▸ **Your task**
Write out, without any change, the lines in the material below that run from the line with "[Dressing all’aglio orsino] (33, 1008)" through the line with "[Oggi cucino] (46, 1927)", both included.
- - - - - - -
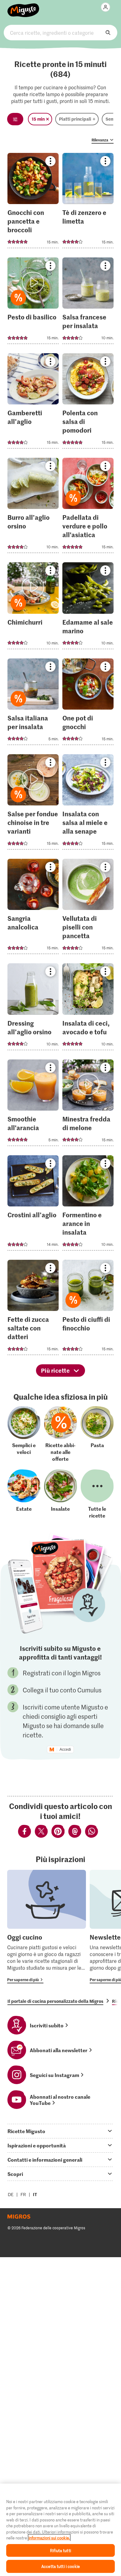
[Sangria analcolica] (33, 908)
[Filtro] (15, 119)
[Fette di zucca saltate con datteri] (33, 1309)
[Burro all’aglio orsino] (33, 507)
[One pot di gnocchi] (88, 703)
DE (11, 2194)
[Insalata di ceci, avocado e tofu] (88, 1008)
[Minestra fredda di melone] (88, 1104)
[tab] (60, 2131)
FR (23, 2194)
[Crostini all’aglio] (33, 1204)
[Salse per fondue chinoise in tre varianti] (33, 803)
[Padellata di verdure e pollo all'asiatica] (88, 507)
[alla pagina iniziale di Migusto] (23, 7)
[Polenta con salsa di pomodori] (88, 402)
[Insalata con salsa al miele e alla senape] (88, 803)
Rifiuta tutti (60, 2550)
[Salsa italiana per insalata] (33, 703)
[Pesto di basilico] (33, 302)
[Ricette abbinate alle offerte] (60, 1434)
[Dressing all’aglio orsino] (33, 1008)
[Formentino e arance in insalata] (88, 1204)
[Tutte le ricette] (97, 1493)
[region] (60, 2530)
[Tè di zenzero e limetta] (88, 202)
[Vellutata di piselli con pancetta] (88, 908)
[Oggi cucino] (46, 1927)
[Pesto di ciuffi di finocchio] (88, 1309)
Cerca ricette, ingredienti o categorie (61, 32)
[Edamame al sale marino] (88, 607)
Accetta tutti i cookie (60, 2566)
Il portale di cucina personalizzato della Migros (55, 2001)
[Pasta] (97, 1434)
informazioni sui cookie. (49, 2538)
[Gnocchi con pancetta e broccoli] (33, 202)
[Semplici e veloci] (23, 1434)
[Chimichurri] (33, 607)
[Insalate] (60, 1493)
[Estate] (23, 1493)
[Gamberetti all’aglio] (33, 402)
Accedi (65, 1749)
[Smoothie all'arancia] (33, 1104)
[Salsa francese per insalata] (88, 302)
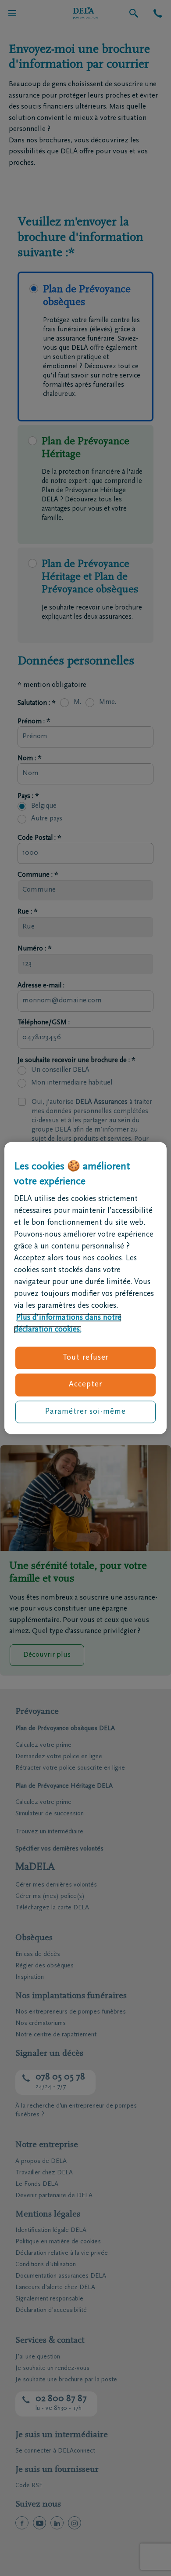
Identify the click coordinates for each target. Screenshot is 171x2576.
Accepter (85, 1385)
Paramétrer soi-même (85, 1411)
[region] (85, 1288)
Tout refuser (86, 1358)
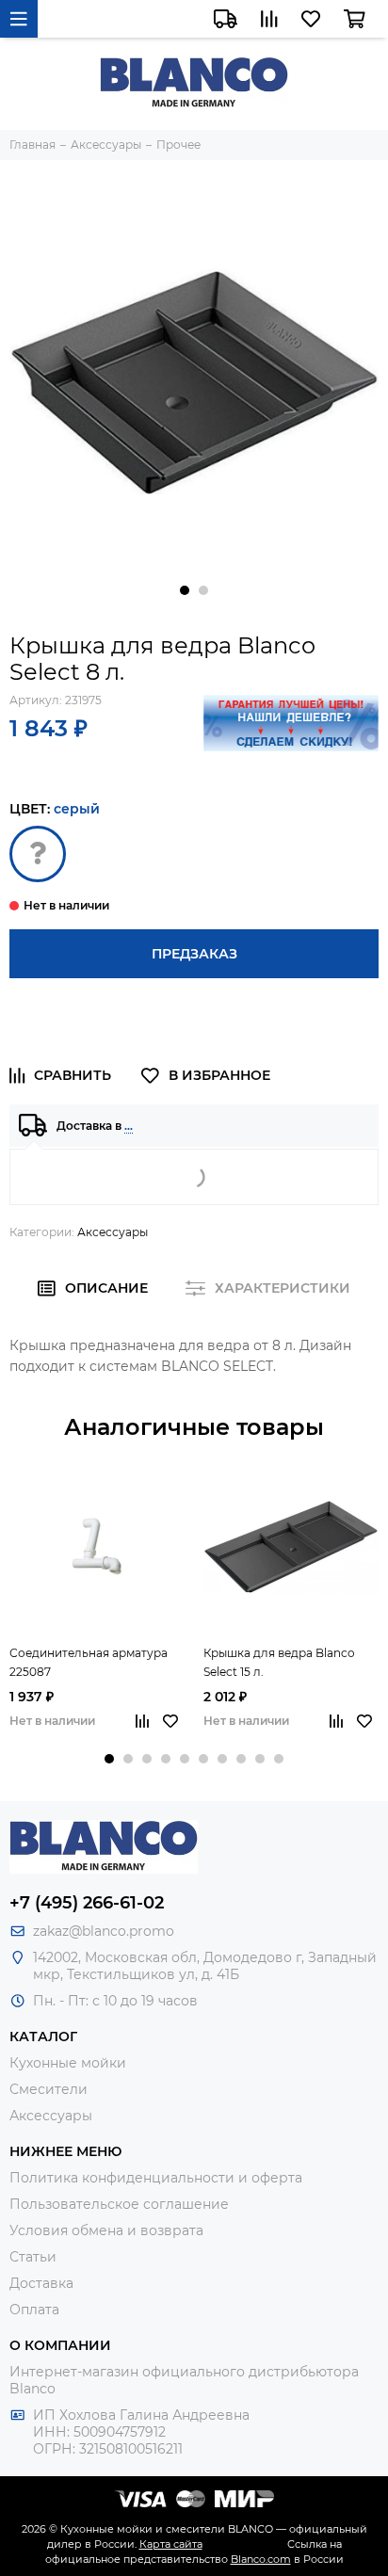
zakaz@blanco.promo (103, 1931)
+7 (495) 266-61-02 (86, 1902)
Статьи (33, 2256)
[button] (184, 590)
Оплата (34, 2309)
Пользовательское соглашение (119, 2204)
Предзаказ (194, 953)
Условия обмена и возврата (106, 2230)
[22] (37, 854)
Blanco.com (261, 2559)
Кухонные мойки (67, 2062)
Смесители (48, 2089)
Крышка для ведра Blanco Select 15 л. (279, 1662)
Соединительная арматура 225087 (88, 1662)
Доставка (41, 2283)
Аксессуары (112, 1232)
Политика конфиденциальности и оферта (155, 2177)
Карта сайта (170, 2544)
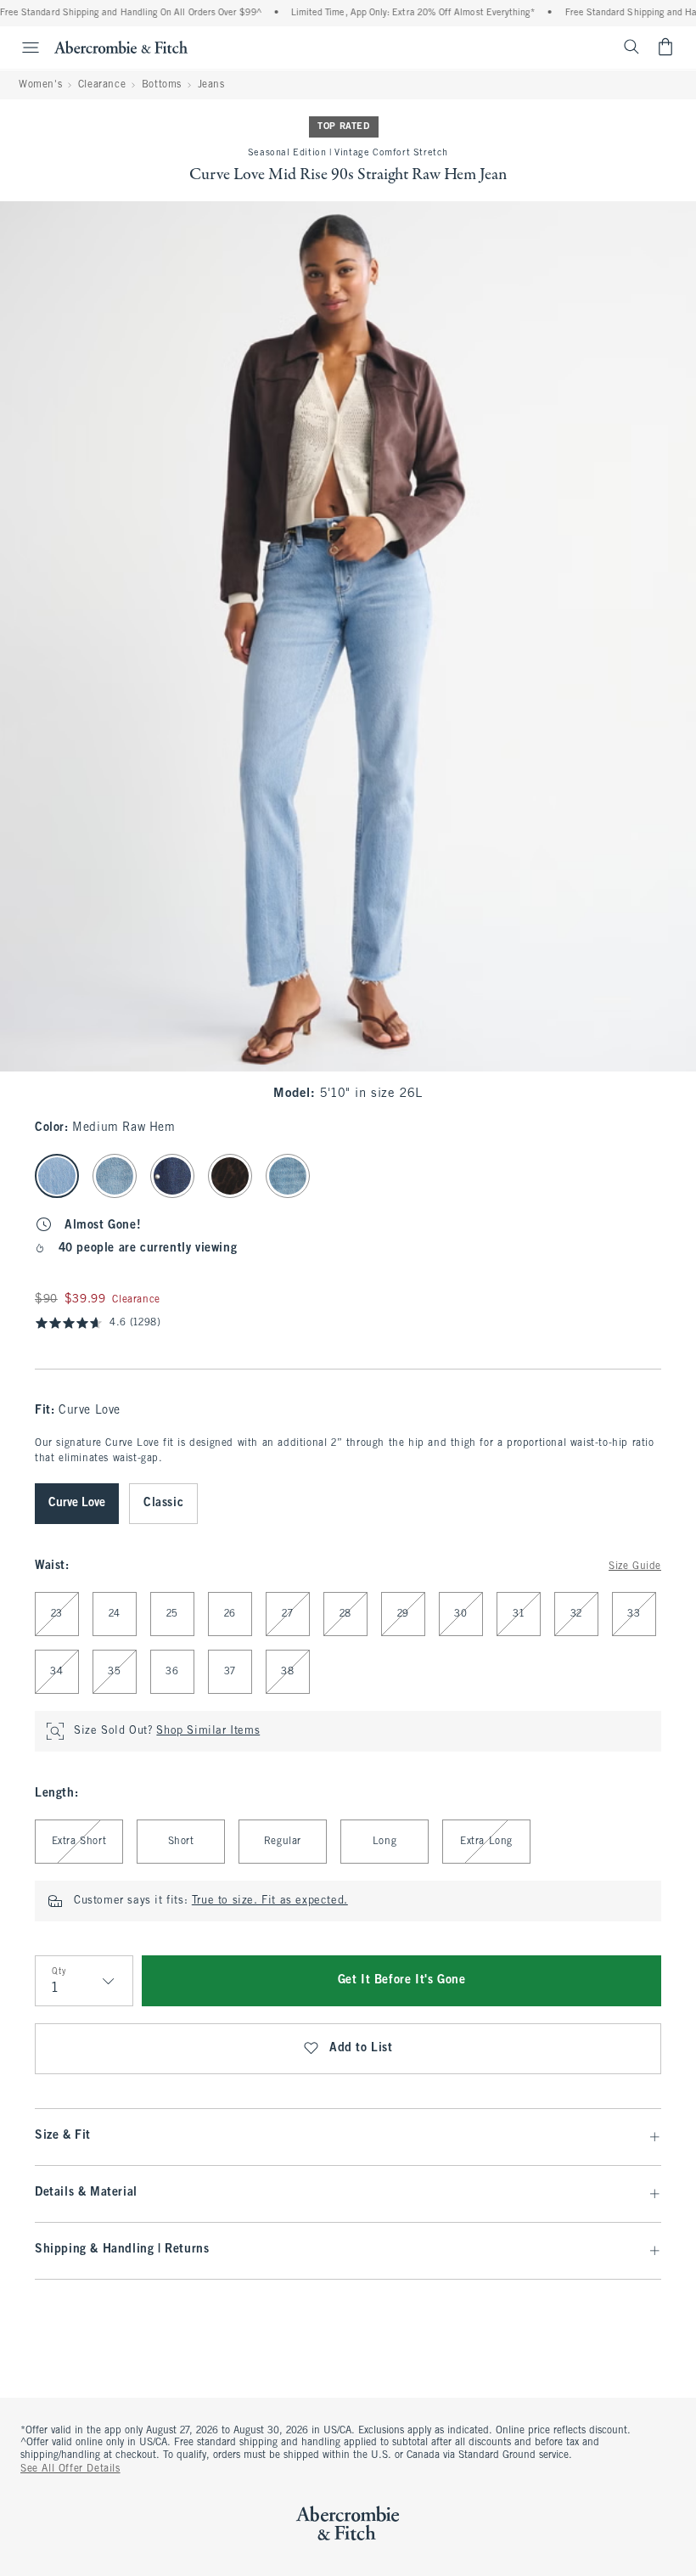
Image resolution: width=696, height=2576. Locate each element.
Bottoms (162, 85)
- - - - - - -
▸ **Answer space**
[Dressing all’aglio orsino] (33, 1008)
[Formentino e arance in insalata] (88, 1204)
[Tutte le ricette] (97, 1493)
[region] (60, 2530)
[Tè di zenzero e limetta] (88, 202)
[Vellutata di piselli con pancetta] (88, 908)
[Oggi cucino] (46, 1927)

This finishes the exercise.